* [Required action]: From the data below, return only the lines from the one with "Task: Select the My Hubs heading" through the one with "Task: Click the shorten arrows icon in popup", exact and inclusive, with pictures left out.

* [Data supplied]:
____

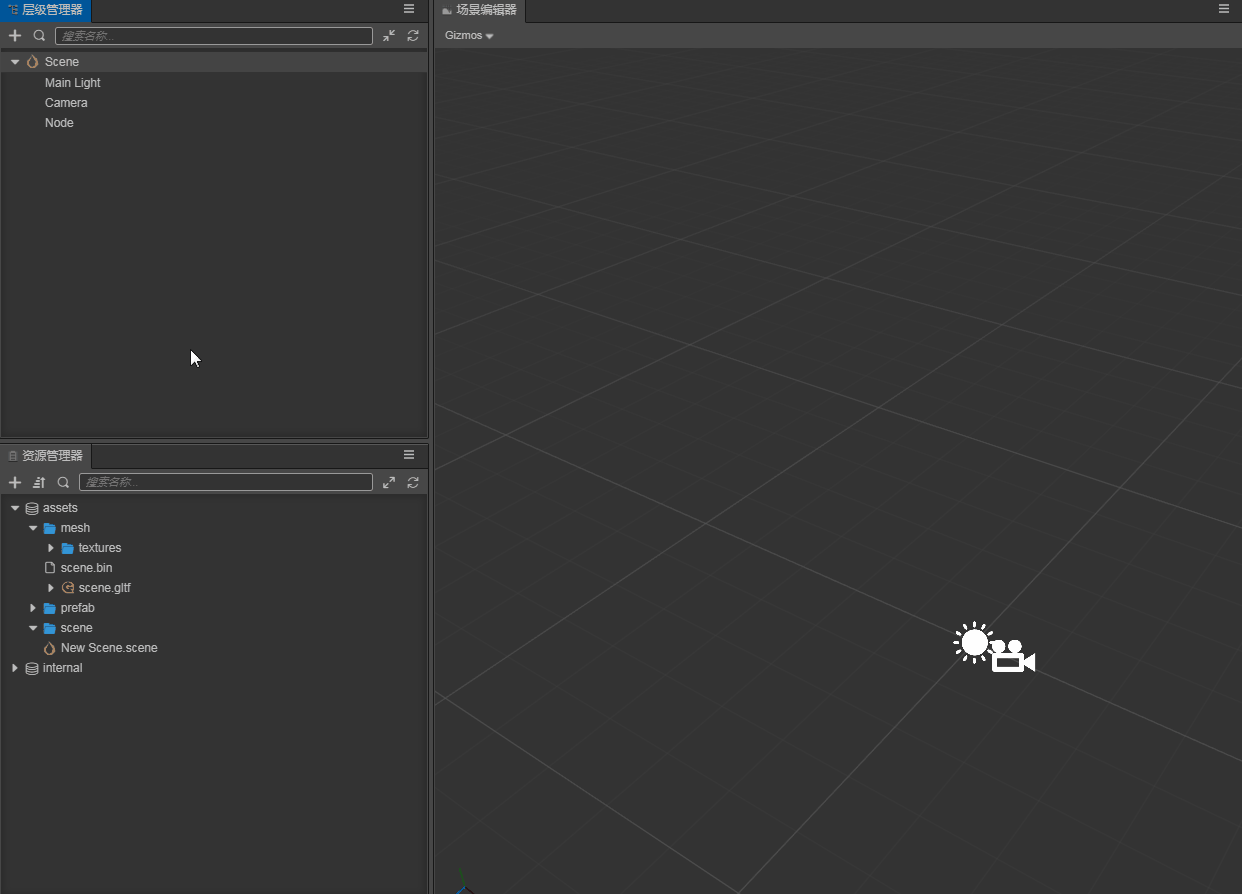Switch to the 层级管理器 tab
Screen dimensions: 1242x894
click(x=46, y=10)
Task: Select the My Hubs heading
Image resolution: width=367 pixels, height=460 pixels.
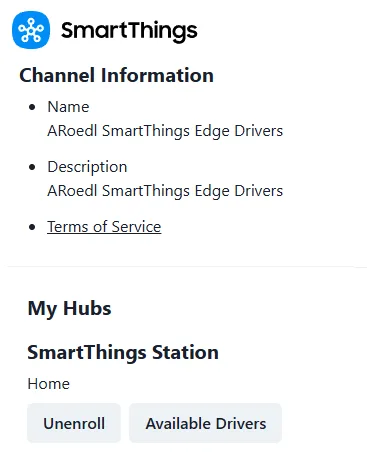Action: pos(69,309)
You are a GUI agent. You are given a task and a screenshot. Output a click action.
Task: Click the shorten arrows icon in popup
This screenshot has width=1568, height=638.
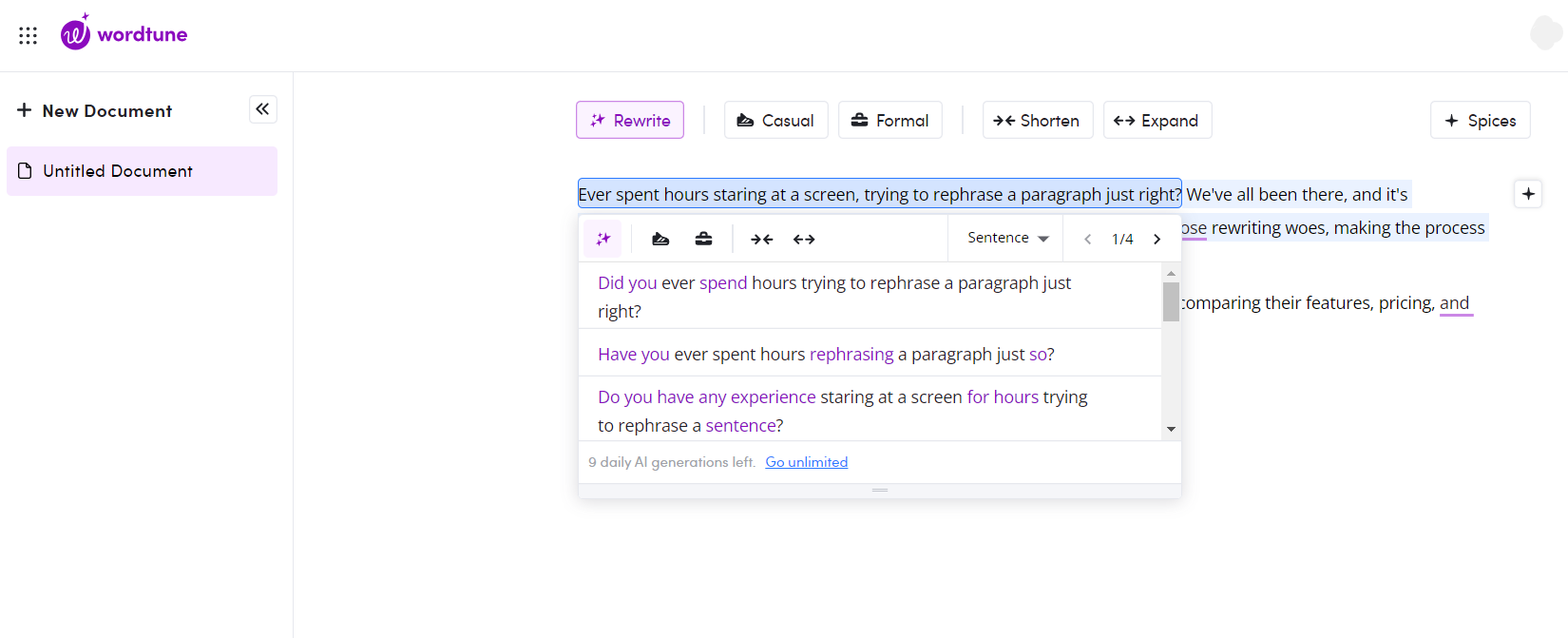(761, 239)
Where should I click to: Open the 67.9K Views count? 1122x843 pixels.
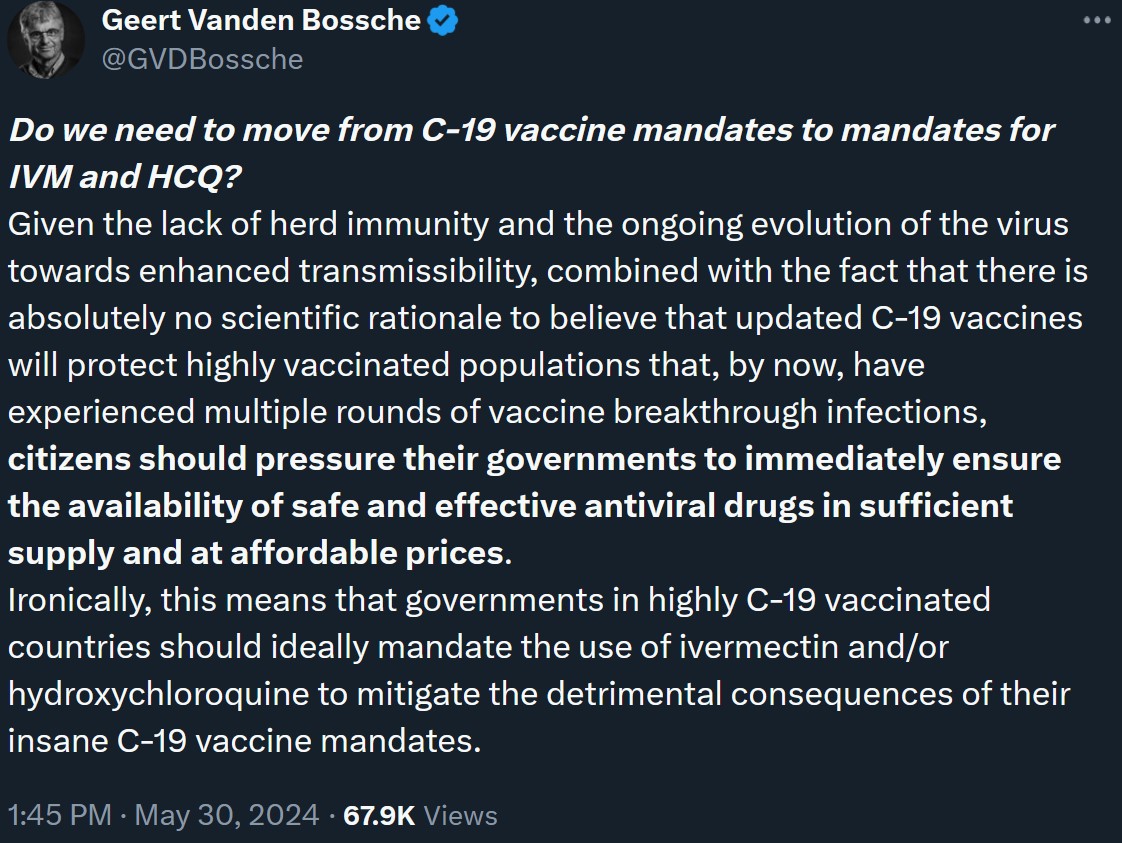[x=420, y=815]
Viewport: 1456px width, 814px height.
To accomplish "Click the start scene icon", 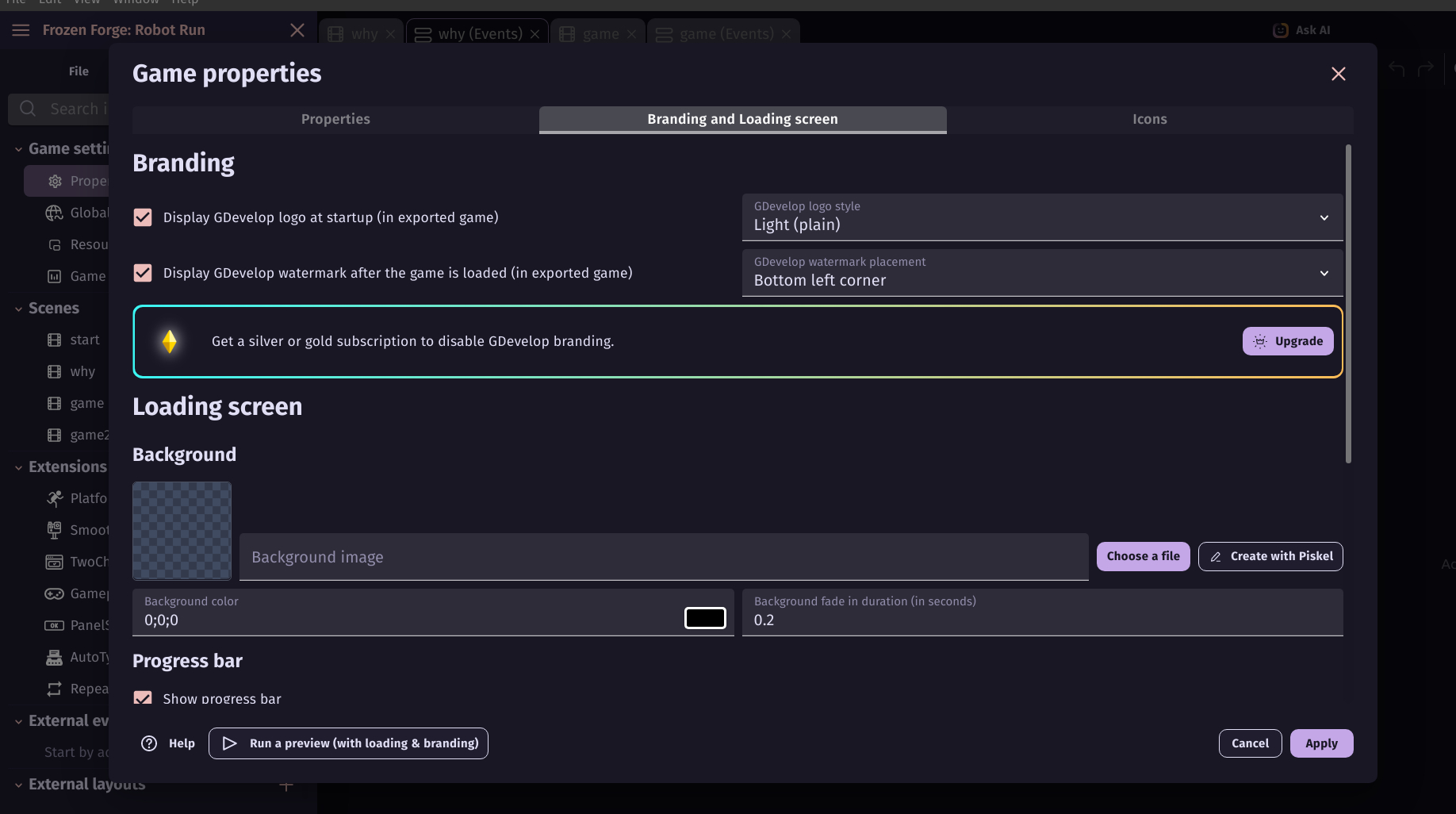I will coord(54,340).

____

* [Answer space]:
Task: Select the My Hubs heading
Image resolution: width=367 pixels, height=460 pixels.
Action: pos(69,309)
You are a GUI agent. You are given a task and a screenshot. Output a click action.
Task: Click the shorten arrows icon in popup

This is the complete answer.